Il y a un peu deux films en un. D’abord, l’histoire d’un beau couple vieillissant formé par Kevin Costner et Diane Lane, avec ses souvenirs amers et sa tendre tolérance pour les petits vices de l’autre, racontée dans des paysages grandioses et magnifiquement filmés avec un rythme apaisé mais qui ne dédaigne ni l’ellipse ni la suggestion. Toutes qualités classiques qui font de Thomas Bezucha un digne héritier de Clint Eastwood.

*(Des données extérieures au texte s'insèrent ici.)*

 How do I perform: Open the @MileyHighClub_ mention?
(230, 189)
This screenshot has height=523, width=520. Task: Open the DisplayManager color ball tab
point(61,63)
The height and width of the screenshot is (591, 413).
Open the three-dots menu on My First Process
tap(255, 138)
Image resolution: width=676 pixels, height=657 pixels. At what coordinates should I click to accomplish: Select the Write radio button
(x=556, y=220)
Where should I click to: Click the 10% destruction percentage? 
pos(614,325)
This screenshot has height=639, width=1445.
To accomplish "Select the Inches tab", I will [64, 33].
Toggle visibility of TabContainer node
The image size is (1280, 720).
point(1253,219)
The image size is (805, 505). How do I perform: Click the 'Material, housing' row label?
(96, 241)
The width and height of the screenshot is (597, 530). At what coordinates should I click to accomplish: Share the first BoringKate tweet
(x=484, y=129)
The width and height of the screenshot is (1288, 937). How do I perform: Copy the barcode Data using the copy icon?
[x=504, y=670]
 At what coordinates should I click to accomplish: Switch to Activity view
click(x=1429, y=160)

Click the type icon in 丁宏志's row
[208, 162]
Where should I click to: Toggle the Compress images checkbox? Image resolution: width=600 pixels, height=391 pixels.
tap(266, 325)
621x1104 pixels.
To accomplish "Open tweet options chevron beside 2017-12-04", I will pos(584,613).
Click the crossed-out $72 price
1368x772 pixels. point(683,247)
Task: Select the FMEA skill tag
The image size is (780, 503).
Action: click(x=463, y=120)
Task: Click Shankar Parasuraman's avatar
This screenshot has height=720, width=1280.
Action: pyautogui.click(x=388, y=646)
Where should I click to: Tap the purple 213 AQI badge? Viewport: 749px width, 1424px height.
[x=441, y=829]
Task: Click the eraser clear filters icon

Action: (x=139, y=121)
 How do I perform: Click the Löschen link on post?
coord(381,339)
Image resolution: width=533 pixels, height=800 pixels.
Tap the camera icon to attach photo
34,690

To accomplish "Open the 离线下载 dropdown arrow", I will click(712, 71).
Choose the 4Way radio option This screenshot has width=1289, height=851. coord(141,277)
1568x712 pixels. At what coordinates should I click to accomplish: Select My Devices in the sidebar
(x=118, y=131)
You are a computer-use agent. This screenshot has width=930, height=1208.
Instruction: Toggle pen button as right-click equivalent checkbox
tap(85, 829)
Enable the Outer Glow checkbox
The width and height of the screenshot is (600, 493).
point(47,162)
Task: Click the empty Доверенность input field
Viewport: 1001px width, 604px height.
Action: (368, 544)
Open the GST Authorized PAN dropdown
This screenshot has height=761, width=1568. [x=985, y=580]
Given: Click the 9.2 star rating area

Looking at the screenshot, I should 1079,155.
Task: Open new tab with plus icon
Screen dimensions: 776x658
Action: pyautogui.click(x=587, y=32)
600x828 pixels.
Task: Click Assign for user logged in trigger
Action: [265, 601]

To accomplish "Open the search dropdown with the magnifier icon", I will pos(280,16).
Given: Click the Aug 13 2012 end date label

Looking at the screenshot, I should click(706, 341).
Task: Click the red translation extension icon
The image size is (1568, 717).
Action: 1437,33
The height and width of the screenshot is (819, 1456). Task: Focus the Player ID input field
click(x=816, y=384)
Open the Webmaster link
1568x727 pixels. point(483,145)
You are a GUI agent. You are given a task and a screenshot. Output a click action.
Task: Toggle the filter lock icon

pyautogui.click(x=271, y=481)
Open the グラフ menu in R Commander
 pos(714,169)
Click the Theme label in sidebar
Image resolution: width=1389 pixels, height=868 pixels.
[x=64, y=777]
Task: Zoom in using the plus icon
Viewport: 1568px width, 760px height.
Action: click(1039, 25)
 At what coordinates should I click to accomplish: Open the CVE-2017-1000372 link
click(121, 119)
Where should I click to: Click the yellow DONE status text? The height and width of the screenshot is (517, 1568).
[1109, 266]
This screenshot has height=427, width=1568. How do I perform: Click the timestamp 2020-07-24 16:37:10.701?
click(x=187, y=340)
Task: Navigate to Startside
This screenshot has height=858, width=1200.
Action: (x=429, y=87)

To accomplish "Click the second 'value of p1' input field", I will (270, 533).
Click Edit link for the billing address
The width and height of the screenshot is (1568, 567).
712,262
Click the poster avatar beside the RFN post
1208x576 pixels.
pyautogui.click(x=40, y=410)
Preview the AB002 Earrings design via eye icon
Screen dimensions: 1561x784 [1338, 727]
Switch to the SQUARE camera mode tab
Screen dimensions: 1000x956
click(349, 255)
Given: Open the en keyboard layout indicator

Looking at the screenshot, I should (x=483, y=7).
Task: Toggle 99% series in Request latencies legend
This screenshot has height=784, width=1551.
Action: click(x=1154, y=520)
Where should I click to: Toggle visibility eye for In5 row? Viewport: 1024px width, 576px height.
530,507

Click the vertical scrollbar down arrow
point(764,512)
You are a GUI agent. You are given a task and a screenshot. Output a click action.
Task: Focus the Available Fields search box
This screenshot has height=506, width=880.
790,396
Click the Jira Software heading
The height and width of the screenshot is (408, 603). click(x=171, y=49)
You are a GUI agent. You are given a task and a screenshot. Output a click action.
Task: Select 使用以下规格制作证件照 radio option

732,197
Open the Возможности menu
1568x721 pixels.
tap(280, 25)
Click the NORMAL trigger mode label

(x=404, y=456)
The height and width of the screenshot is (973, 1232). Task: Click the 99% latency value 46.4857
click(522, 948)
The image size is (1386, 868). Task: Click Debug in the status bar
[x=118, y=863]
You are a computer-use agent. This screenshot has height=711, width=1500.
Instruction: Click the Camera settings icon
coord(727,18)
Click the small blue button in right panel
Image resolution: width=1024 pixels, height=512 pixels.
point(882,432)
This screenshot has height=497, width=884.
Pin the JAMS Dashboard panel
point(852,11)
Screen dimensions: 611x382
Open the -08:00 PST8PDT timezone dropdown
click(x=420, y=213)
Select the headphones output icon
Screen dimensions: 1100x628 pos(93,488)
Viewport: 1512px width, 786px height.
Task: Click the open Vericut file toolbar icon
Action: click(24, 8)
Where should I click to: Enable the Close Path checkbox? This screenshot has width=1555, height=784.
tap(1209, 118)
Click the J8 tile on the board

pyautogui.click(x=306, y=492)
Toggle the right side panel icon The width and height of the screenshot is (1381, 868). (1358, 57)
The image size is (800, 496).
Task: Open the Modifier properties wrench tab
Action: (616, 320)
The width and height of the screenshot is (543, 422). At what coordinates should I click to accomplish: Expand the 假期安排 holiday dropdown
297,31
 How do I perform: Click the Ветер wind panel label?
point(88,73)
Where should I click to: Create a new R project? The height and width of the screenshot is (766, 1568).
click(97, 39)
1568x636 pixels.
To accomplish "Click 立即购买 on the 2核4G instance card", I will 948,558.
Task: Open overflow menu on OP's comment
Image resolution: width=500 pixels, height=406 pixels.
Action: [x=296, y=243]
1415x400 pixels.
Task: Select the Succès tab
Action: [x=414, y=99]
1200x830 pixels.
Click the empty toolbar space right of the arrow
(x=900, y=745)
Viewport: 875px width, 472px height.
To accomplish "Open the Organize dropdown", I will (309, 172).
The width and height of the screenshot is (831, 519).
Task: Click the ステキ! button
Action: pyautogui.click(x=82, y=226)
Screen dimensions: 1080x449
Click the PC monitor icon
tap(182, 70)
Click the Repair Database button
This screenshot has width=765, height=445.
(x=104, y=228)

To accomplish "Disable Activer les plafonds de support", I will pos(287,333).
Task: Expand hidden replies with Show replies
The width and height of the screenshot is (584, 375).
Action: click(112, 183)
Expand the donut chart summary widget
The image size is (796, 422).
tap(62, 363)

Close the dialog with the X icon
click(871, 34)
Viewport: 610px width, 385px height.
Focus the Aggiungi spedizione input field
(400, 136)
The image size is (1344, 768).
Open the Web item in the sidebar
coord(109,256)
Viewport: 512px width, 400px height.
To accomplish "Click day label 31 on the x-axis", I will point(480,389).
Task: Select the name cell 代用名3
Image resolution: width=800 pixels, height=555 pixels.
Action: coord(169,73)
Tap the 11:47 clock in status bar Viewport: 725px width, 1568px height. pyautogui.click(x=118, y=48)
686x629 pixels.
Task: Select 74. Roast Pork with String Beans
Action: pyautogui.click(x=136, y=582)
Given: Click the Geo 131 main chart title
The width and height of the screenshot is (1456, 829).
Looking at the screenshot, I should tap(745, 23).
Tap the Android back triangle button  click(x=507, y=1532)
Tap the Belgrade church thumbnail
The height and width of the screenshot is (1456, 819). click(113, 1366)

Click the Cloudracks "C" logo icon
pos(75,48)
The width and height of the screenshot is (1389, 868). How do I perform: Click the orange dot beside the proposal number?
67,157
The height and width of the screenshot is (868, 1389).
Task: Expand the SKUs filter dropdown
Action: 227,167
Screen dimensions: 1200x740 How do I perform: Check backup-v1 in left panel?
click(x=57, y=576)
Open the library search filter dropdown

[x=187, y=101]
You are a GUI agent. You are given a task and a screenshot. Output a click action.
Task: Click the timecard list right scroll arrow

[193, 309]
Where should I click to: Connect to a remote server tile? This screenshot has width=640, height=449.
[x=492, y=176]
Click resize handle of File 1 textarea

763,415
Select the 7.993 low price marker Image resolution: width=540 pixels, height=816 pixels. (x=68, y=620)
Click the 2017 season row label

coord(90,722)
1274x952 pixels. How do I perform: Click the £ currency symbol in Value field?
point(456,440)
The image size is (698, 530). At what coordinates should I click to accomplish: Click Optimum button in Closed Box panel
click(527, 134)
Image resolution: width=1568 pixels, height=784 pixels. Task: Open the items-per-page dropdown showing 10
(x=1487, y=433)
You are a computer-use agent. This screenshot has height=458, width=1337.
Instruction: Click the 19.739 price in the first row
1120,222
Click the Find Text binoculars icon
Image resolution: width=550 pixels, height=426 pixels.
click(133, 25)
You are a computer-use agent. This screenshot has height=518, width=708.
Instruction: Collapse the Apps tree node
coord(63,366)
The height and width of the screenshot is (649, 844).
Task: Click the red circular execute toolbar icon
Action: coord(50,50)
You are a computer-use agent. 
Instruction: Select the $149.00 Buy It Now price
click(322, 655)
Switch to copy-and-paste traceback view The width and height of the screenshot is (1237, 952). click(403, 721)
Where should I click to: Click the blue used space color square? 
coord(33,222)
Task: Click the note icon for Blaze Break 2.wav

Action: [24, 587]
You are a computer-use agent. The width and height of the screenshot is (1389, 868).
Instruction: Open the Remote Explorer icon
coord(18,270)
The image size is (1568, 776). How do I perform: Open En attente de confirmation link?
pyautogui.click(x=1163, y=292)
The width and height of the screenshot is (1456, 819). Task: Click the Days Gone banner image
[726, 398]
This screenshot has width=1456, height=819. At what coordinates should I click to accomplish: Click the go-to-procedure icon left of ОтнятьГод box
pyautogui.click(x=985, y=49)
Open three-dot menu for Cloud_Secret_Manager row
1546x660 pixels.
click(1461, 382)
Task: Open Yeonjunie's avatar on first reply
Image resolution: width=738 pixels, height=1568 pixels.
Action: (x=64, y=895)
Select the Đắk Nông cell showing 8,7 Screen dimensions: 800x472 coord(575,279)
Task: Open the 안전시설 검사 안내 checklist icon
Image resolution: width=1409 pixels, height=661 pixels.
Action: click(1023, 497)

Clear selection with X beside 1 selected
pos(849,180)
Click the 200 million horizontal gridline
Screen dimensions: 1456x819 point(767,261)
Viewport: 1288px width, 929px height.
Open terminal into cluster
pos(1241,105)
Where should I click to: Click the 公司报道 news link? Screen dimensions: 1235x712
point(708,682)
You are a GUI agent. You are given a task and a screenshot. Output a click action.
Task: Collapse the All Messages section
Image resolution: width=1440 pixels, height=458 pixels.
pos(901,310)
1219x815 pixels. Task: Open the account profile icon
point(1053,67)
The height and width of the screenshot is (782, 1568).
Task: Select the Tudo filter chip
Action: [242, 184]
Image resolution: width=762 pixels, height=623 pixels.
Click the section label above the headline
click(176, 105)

En revanche, ce qui a trait à l’opposition westernienne contre la deuxième famille peine à convaincre car ces méchants manquent de motivation crédible et le cabotinage de Lesley Manville fait tomber leurs scènes dans le grand-guignol.

Une bringue d’enfer (Fandango, Kevin Reynolds, 1985)

Avant le mariage ou le départ au Viet-Nam, la virée dans l’Ouest de quatre jeune diplômés.

Les multiples trouvailles de montage, la beauté évanescente de Suzy Amis, les embardées semi-oniriques, l’utilisation des grands espaces américains et, surtout, la finesse d’une narration suggestive plus qu’explicite insufflent un romantisme secret et rendent particulièrement attachante cette classique comédie de passage à l’âge adulte. Et il y a évidemment la révélation du grand Kevin Costner.